We can analyze this information and predict how best to get rid of the cancer in the least invasive way. We’re minimizing surgery, but also quantifying it.”

Using 3D models

“With Dr. Ghazi’s models, if we have a difficult case we can rehearse an intervention,” says Allaf. “We can figure out the best approach for the individual. This is unique and exciting, and it’s truly precision surgery: using the 3D models integrated with a quantitative approach, and then implementing the best technology for that patient’s cancer.”

These 3D models are also being used to improve surgery in very young children with bladder exstrophy – a rare condition requiring a complex reconstructive operation developed by Brady pediatric urologist Robert Jeffs, M.D., and refined by his successor, John Gearhart, M.D., and surgeons Chad Crigger, M.D., M.P.H., and Heather Di Carlo, M.D. To correct the congenital abnormality of the bladder and the pelvic bone structure, these surgeons are using intraoperative, 3D MRI-guided pelvic floor navigation and dissection.

Using tracers to see the invisible

Allaf has just completed and is analyzing data from a clinical trial of robotic prostatectomy using a PSMA tracer – the same type of tracer used in PSMA-PET imaging. It highlights prostate-specific membrane antigen (PSMA), a molecule that sits on prostate cancer cells. In the study, PSMA-containing cells show up on the screen as bright green. “The green we see is so dramatic,” he says, “but sometimes there’s just a greenish hue to the tissues. We can’t discern if it’s green enough.” Allaf envisions routinely using computer vision to zoom in on a hazy area and quantify the amount of green. “If you don’t see it, it doesn’t mean it’s not there. But even if the human eye can’t see it, the computer can detect it. All of this is leading toward an approach to surgery that we’re very excited about.”

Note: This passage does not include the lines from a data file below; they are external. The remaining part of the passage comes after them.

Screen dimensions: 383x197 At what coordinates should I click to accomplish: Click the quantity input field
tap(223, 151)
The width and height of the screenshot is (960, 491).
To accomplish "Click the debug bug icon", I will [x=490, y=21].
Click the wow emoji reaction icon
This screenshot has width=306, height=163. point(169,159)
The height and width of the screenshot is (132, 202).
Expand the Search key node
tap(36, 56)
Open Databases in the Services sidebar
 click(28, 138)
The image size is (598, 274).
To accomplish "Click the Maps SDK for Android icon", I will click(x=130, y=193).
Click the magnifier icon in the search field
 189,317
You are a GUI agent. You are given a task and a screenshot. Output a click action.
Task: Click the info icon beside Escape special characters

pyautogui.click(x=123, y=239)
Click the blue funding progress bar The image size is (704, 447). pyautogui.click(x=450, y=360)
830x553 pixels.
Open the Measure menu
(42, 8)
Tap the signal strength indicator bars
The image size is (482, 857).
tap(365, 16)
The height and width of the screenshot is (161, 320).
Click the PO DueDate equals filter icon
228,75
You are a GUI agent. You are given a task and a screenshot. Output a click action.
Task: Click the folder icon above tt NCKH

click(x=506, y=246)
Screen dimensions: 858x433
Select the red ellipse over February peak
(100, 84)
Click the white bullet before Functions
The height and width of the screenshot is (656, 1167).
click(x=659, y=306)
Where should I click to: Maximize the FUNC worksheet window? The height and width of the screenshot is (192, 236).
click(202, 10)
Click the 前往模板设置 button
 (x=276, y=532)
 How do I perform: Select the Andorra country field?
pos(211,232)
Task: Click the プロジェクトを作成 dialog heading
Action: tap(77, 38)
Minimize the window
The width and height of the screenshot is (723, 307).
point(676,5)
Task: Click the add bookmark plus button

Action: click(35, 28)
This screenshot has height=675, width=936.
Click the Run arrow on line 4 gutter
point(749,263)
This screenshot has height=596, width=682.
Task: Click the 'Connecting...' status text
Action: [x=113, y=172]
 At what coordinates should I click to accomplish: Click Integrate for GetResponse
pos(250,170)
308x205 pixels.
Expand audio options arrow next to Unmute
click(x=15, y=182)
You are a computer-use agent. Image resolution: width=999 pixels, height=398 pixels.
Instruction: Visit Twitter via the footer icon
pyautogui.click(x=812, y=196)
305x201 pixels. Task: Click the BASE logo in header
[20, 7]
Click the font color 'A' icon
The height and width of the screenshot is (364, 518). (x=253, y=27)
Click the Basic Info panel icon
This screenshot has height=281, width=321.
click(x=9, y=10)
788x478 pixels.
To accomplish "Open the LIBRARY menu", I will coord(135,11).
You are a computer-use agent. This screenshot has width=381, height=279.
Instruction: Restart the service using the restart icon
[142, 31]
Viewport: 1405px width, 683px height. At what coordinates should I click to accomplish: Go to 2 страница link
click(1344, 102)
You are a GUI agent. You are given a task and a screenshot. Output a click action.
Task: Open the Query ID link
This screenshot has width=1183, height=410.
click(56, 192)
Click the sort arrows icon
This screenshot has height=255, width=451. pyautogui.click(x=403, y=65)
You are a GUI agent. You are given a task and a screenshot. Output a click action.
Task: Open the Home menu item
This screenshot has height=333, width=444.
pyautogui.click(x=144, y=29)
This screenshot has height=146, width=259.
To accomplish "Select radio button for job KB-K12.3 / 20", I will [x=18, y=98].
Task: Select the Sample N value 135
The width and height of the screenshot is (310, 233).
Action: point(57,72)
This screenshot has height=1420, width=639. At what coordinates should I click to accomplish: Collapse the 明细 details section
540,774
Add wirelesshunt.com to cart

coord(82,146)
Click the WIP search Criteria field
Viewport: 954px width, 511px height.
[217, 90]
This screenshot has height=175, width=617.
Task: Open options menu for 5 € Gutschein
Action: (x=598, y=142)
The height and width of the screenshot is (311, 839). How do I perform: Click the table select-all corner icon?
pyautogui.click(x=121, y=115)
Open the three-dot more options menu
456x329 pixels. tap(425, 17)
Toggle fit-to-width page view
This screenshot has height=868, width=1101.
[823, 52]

A similar tracer – blue, not green – is being used in bladder cancer surgery at the Brady. The technique is called blue light cystoscopy, and it’s also done with computerized guidance. “The surgeon puts a dye into the bladder an hour before the cystoscopy,” Allaf explains. “The dye is absorbed by the cancer cells, making it invisible to the naked eye. However, it emits a blue light, allowing us to view the cancer more effectively. Even just a few years ago – like all of these advances – this would not have been possible.”